In the meantime, in January, the woman’s husband had also died. Concerned that there might be a statewide problem, Meyer had pressed the health department to issue a press release. The resulting publicity brought further reports of suspicious deaths involving parakeets from as far south as Tehachapi. Questioning itinerant peddlers who made a living selling parakeets door-to-door, Meyer and his assistant Bernice Eddie discovered that most of the birds had come from backyard aviaries in the Los Angeles area. Many of these breeding establishments belonged to war veterans and had b
een funded by the bonuses they had received under Depression relief. It was a low-tech and highly profitable business as the birds bred astonishingly fast. All an amateur breeder needed was lumber, wire netting, and a breeding box. Within weeks the pens were full of young hatchlings or “crawlers.” These young birds were very popular with pet owners; they could be trained to sit on their fingers and pick seeds. Rather than allow the nestlings to mature, amateur breeders had quickly sold them on to the trade.
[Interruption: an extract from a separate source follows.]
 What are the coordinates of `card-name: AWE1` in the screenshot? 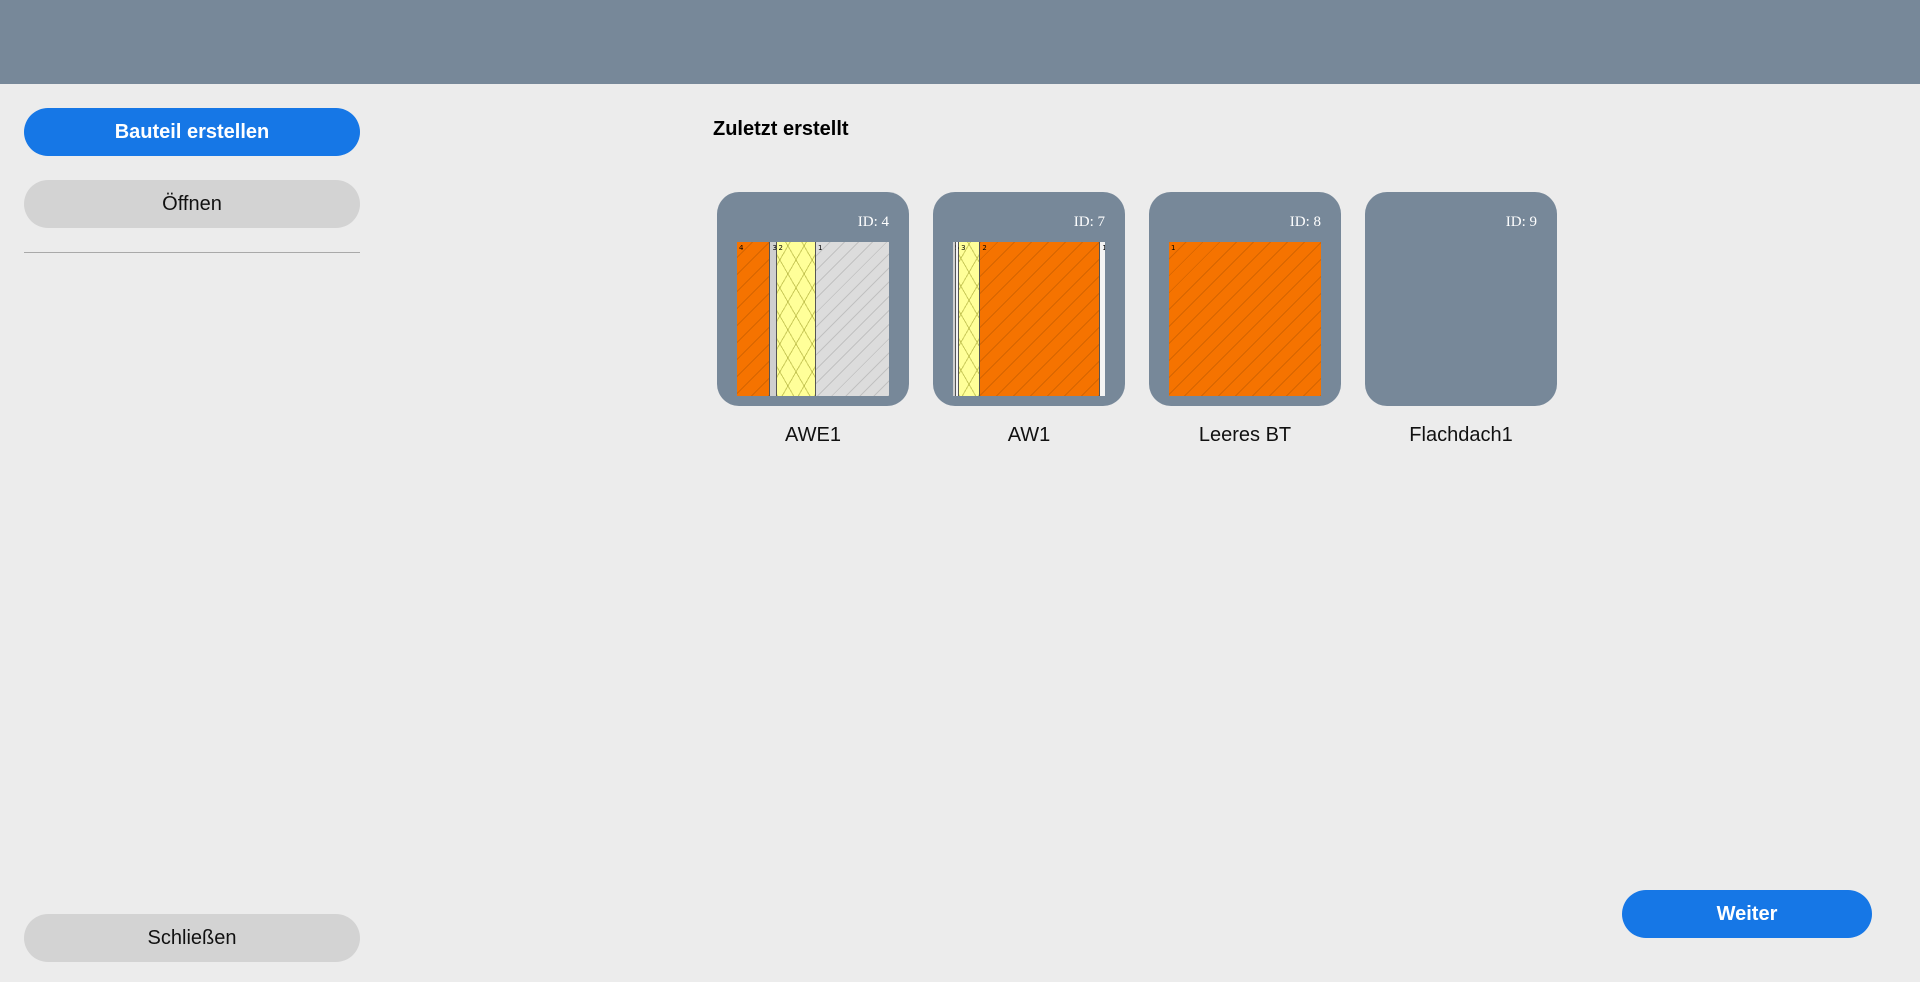 It's located at (813, 435).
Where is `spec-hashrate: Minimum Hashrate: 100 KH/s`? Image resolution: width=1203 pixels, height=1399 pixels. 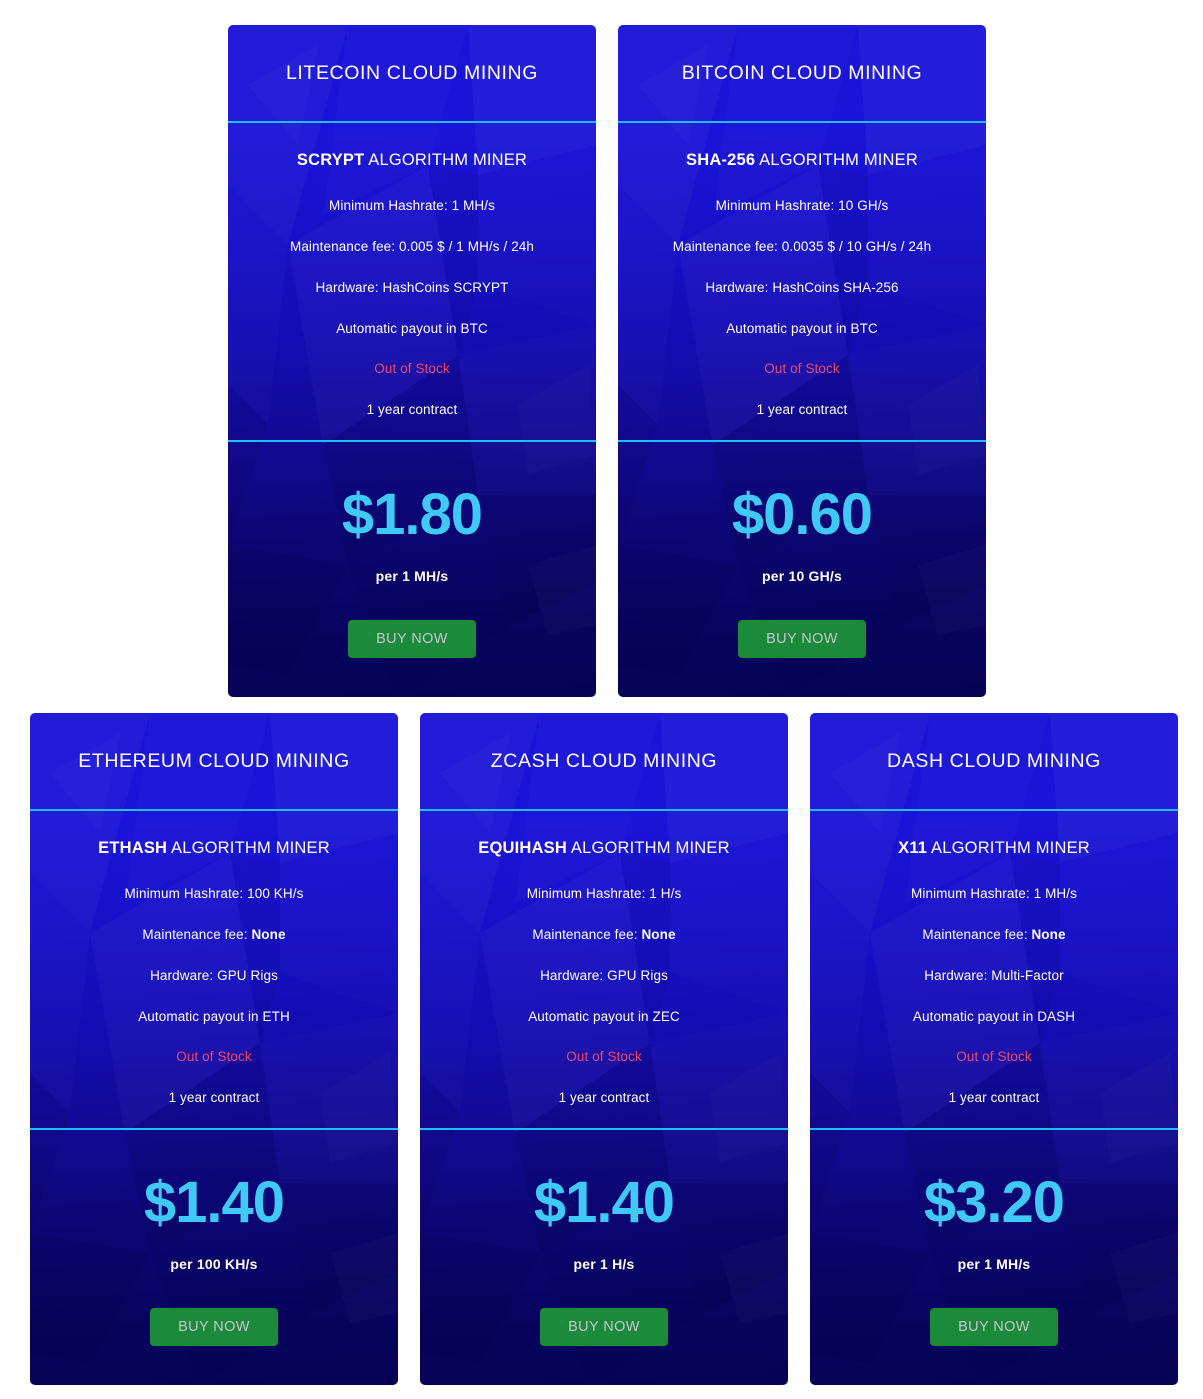 spec-hashrate: Minimum Hashrate: 100 KH/s is located at coordinates (214, 894).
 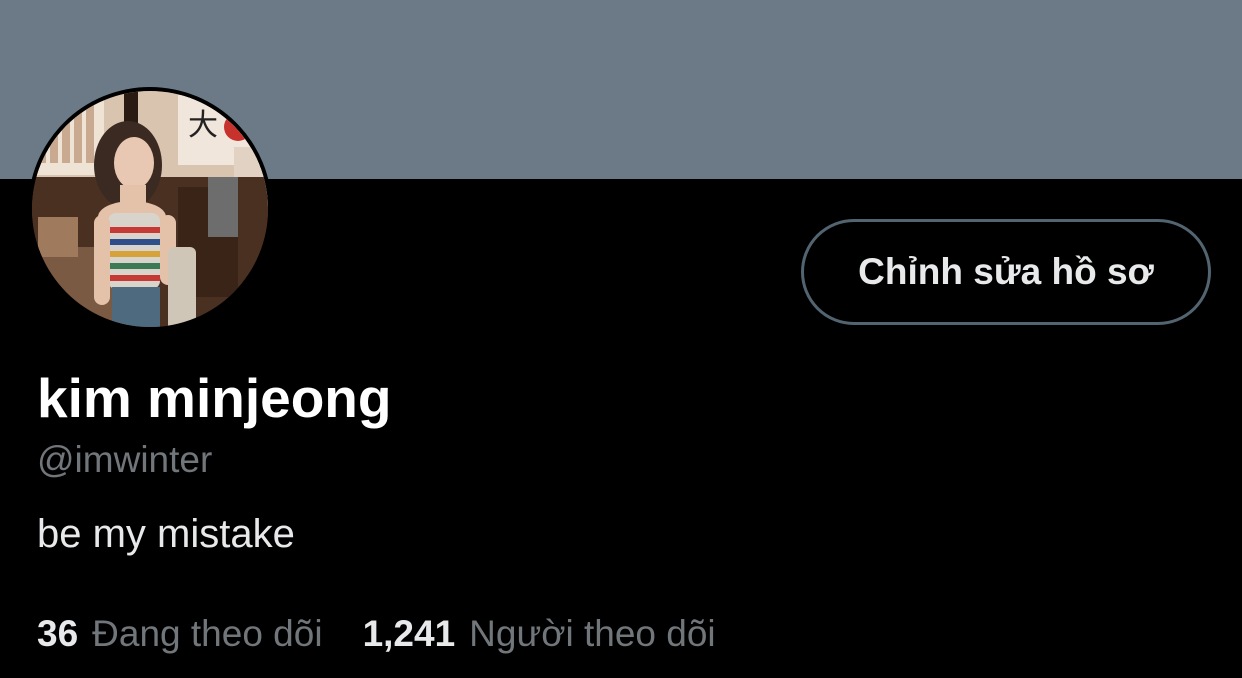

Indeed, over the Thanksgiving period and in the run-up to Christmas, Meyer discovered peddlers had crisscrossed the state offering lovebirds as gifts for housewives and widows.
Meyer put out a call to pet shops throughout California requesting that they send him other birds that were visibly sick or were associated with a householder who had recently been hospitalized with psittacosis. Soon, birds were arriving at the Hooper Foundation from as far north as Santa Rosa and as far south as San Luis Obispo. At first glance, the parakeets appeared perfectly healthy, but when Meyer examined their spleens he discovered their organs were swollen and scarred with lesions characteristic of psittacosis. The final proof came when he inoculated mice with the mashed-up bird spleens and the rodents fell ill. The more Meyer and Eddie quizzed peddlers and pet shop owners, the greater became their fear that birds all over California might be harboring these asymptomatic, latent infections. From Pasadena, they obtained twenty-two birds, only to find that nine had enlarged livers and spleens. In some of the breeding pens, Meyer reported, the birds were visibly diseased and “so weak that they were actually crawling on the floor.”